In the late 1980s, Kenny "Dope" Gonzalez organized a series of block parties with his friend Mike Delgado under the name Masters at Work. Gonzalez loaned the name to Todd Terry for his 1987 singles "Alright Alright" and "Dum Dum Cry", with editing by Mike Delgado and Franklin Martinez. Terry had attended Gonzalez's parties and became influential to him. When Vega was hired to mix one of Terry's freestyles, this eventually led him to meeting Gonzalez. Gonzalez and Vega started using the name Masters at Work in 1990.

In 1993, the duo also created the Nuyorican Soul moniker, blending their residence in New York City, Puerto Rican heritage, and affinity for soul music. Their Nuyorican Soul project had the duo working extensively with real (as opposed to sampled or synthesized) musicians, in a variety of styles including Latin, disco, jazz, and more. Musicians who took part in this project included Vincent Montana Jr., Roy Ayers, George Benson, Jocelyn Brown, Tito Puente, and members of the Salsoul Orchestra.

The self-titled album released under the name Nuyorican Soul in 1996 included original tracks as well as cover versions of songs by the performers with which the duo was working, such as "Sweet Tears" (Roy Ayers), and "Runaway", originally sung by Loleatta Holloway with the Salsoul Orchestra, here sung by India and featuring musicians from the original 1977 recording.

They have been nominated three times for the Grammy Award for Best Remixed Recording, Non-Classical.

In 2021, they relaunched MAW Records, with their first new track release in 20 years.

== Legacy ==
Remixing of their tracks by UK DJs in the '90s helped to create the speed garage genre.
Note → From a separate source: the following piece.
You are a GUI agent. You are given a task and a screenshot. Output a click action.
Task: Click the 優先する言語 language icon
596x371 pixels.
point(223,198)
They have been credited with generating the "Golden Age" of Latin house. Resident Advisor referred to the duo as potentially "the most influential pairing in the history of house".

MAW has a history as remixers, having reproduced tracks for various acts both inside and outside the world of dance music. Artists remixed by the two producers include Michael Jackson, Janet Jackson, Madonna, Donna Summer, Aaliyah, Gus Gus, Jody Watley, Jamiroquai, Earth Wind & Fire, Stephanie Mills, Spice Girls, Daft Punk and Los Amigos Invisibles.

Their 1991 single "The Ha Dance" became highly influential in the Black and Latino LGBT ballroom scene and vogue, the dance style created in the scene. The beat has been sampled and remixed so many times that it has become almost synonymous with ballroom music. The song's "Ha" on the four-beat "intertwines with vogue's ‘dip’ element of basically falling to the ground in a dramatic or soft way."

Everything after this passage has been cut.